Please copy these lines exactly as they appear.
#### Listed entries
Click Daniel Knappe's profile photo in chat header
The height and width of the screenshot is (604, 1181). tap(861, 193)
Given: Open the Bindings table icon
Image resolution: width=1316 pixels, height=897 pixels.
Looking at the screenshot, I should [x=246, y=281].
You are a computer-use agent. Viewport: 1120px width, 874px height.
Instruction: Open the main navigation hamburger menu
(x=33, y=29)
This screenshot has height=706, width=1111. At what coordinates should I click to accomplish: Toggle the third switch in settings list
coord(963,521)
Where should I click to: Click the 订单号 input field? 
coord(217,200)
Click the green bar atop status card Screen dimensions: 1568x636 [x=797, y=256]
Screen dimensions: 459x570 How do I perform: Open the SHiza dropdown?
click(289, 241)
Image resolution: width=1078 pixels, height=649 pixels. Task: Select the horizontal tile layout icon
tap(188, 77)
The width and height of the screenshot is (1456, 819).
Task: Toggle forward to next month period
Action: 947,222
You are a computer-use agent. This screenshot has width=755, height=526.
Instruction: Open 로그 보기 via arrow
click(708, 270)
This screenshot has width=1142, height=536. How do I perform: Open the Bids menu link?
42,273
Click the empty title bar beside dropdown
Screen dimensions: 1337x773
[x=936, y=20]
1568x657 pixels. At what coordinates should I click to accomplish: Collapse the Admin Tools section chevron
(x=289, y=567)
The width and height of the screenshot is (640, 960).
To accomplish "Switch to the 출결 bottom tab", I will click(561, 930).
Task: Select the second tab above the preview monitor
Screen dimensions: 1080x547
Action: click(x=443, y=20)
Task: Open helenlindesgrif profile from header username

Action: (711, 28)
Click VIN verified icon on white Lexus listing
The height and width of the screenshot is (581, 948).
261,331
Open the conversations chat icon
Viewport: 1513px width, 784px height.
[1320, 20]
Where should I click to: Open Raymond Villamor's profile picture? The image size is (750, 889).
########
» Worked solution
Click Daniel Knappe's profile photo in chat header
The height and width of the screenshot is (604, 1181). tap(861, 193)
Given: Open the Bindings table icon
Image resolution: width=1316 pixels, height=897 pixels.
Looking at the screenshot, I should [x=246, y=281].
You are a computer-use agent. Viewport: 1120px width, 874px height.
Instruction: Open the main navigation hamburger menu
(x=33, y=29)
This screenshot has height=706, width=1111. At what coordinates should I click to accomplish: Toggle the third switch in settings list
coord(963,521)
Where should I click to: Click the 订单号 input field? 
coord(217,200)
Click the green bar atop status card Screen dimensions: 1568x636 [x=797, y=256]
Screen dimensions: 459x570 How do I perform: Open the SHiza dropdown?
click(289, 241)
Image resolution: width=1078 pixels, height=649 pixels. Task: Select the horizontal tile layout icon
tap(188, 77)
The width and height of the screenshot is (1456, 819).
Task: Toggle forward to next month period
Action: 947,222
You are a computer-use agent. This screenshot has width=755, height=526.
Instruction: Open 로그 보기 via arrow
click(708, 270)
This screenshot has width=1142, height=536. How do I perform: Open the Bids menu link?
42,273
Click the empty title bar beside dropdown
Screen dimensions: 1337x773
[x=936, y=20]
1568x657 pixels. At what coordinates should I click to accomplish: Collapse the Admin Tools section chevron
(x=289, y=567)
The width and height of the screenshot is (640, 960).
To accomplish "Switch to the 출결 bottom tab", I will click(561, 930).
Task: Select the second tab above the preview monitor
Screen dimensions: 1080x547
Action: click(x=443, y=20)
Task: Open helenlindesgrif profile from header username

Action: (711, 28)
Click VIN verified icon on white Lexus listing
The height and width of the screenshot is (581, 948).
261,331
Open the conversations chat icon
Viewport: 1513px width, 784px height.
[1320, 20]
Where should I click to: Open Raymond Villamor's profile picture? The image size is (750, 889).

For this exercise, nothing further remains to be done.